Duello tra Usa e Russia sull’Ucraina all’Onu; non nell’Assemblea generale, che ieri è rimasta un po’ in sordina, ma nel Consiglio di Sicurezza, riunito per discutere gli sviluppi della guerra e le mosse del presidente russo Vladimir Putin. Per Mosca, l’Occidente è “parte del conflitto”, perché “dà aiuti e armi al regime di Kiev e ne copre i crimini”.
Fra i protagonisti della giornata, il segretario di Stato Usa Antony Blinken e il ministro degli Esteri russo Serguiei Lavrov, oltre al ministro degli Esteri ucraino Dmytro Kuleba, per il quale “non c’è spazio per la neutralità in questa guerra creato dalla Russia”. Desta interesse la posizione articolata del ministro degli Esteri cinese Wang Yi.
Aprendo i lavori, il segretario generale delle Nazioni Unite Antonio Guterres è categorico: “Qualsiasi annessione del territorio di uno Stato da parte di un altro Stato risultante dalla minaccia o dall’uso della forza costituisce una violazione della Carta dell’Onu e del diritto internazionale”. C’è “profonda preoccupazione” per i referendum indetti da oggi in territori ucraini sotto controllo russo.
Evocando il discorso di mercoledì del presidente Usa Joe Biden, Blinken chiede all’Onu di bocciare i referendum e giudica “inaccettabile” che Putin “continui a minare l’ordina del Mondo” e faccia “spericolate minacce nucleari”. La citazione irrita Mosca: la portavoce del ministero degli Esteri Maria Zakharova giudica “indecente” la “manipolazione” delle parole di Putin sul nucleare.
Lavrov ribatte a Blinken punto su punto, seguendo anch’egli il copione del suo boss. L’”operazione militare” russa in Ucraina era “inevitabile” per le numerose “attività anti-russe e criminali” di Kiev che minacciavano la sicurezza della Russia. Lavrov bolla più volte come “neo-nazista” quello che chiama ”il regime di Kiev”, denunciando il sostegno dell’Occidente all’Ucraina, che “sta diventando uno Stato totalitario di tipo nazista e sta intensificando le persecuzioni di dissidenti e giornalisti”.
Per Lavrov, “l’obiettivo dell’Occidente è ovvio: prolungare il più possibile le ostilità, nonostante vittime e distruzioni, per esaurire e indebolire la Russia…”. Ciò rende Usa e alleati “partecipi, li coinvolge in modo diretto”.

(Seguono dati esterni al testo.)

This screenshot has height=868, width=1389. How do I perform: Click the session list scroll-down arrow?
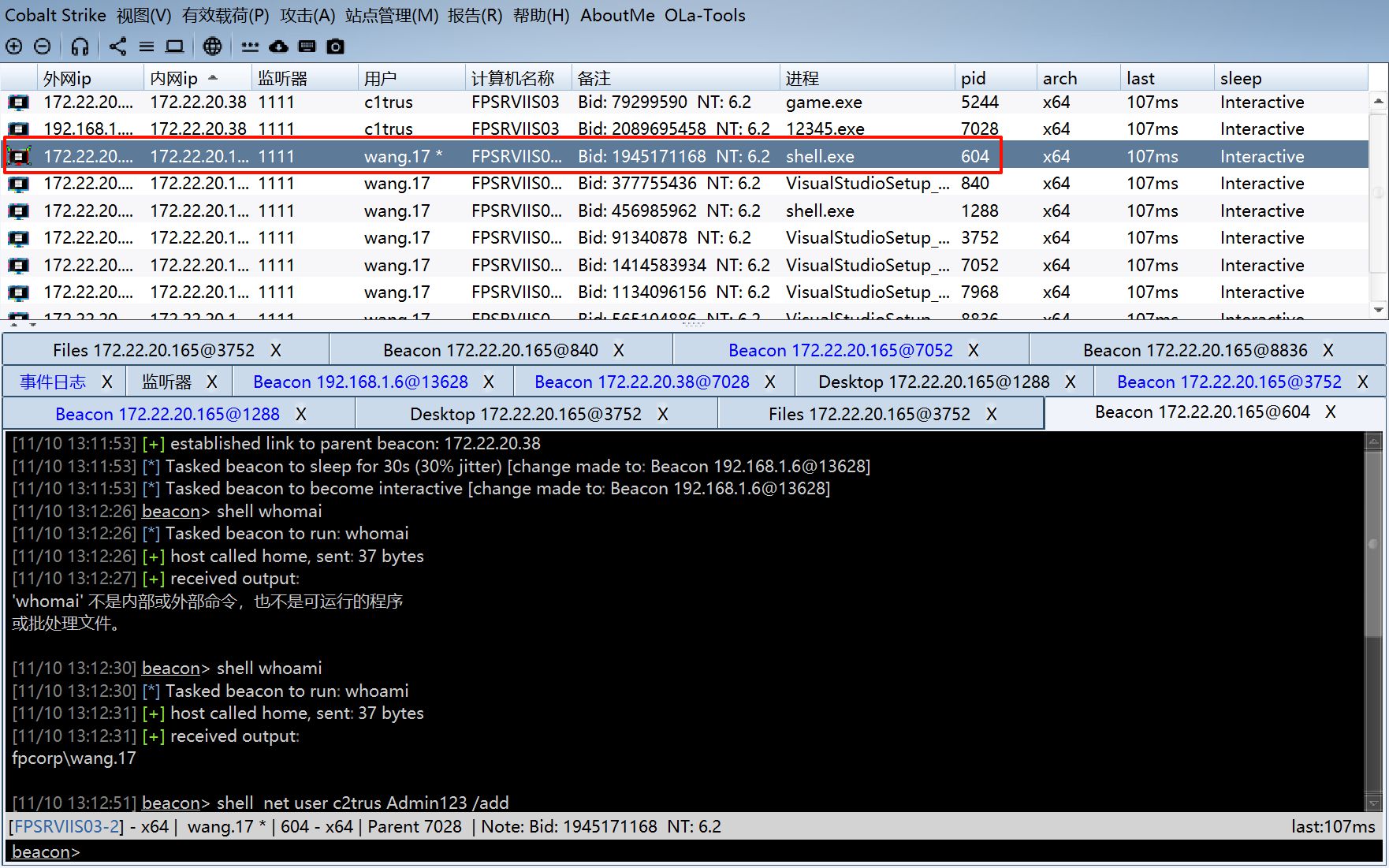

A margine del Consiglio e dell’Assemblea, l’intreccio di bilaterali è fittissimo: Lavrov vede Wang, Blinken lo farà domani per dirgli che gli Usa vogliono “mantenere aperte le linee di dialogo”; e Lavrov incontra puree il segretario di Stato Vaticano, cardinale Pietro Parolin – fra i due, una stretta di mano -.
Di spegnere i focolai di guerra e riprendere i colloqui di pace parla Wang a Lavrov. La Cina intende “promuovere la pace e il dialogo” tra le parti, perché l’ampliamento e il prolungamento del conflitto “non è nell’interesse di nessuno”: Pechino “è sempre stata favorevole all’istituzione d’un’architettura di sicurezza europea equilibrata, efficace e sostenibile che fornisca una garanzia di pace duratura”: “Non staremo a guardare né getteremo benzina sul fuoco”.

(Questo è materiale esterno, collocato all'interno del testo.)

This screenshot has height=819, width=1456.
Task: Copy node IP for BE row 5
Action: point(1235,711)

Lavrov replica che “la sicurezza è indivisibile”, ma adatta il linguaggio all’interlocutore: la Russia “è ancora disposta a risolvere il problema con il dialogo e il negoziato”. Pechino, del resto, non ha parole dolci neppure per gli Stati Uniti: stigmatizza il discorso di Biden, auspica che Washington collabori per “trovare un modo affinché le due grandi potenze con sistemi sociali, storie e culture diversi, coesistano pacificamente e cooperino per risultati vantaggiosi per tutti”. Senza intralciare, soprattutto, la crescita cinese.
Nell’emiciclo del Palazzo di Vetro, fanno invece, notizia le parole del premier israeliano Yair Lapid che dice sì alla soluzione dei due Stati per il conflitto palestinese, a patto che lo Stato palestinese “sia pacifico” e non diventi “una base di terrore contro Israele”.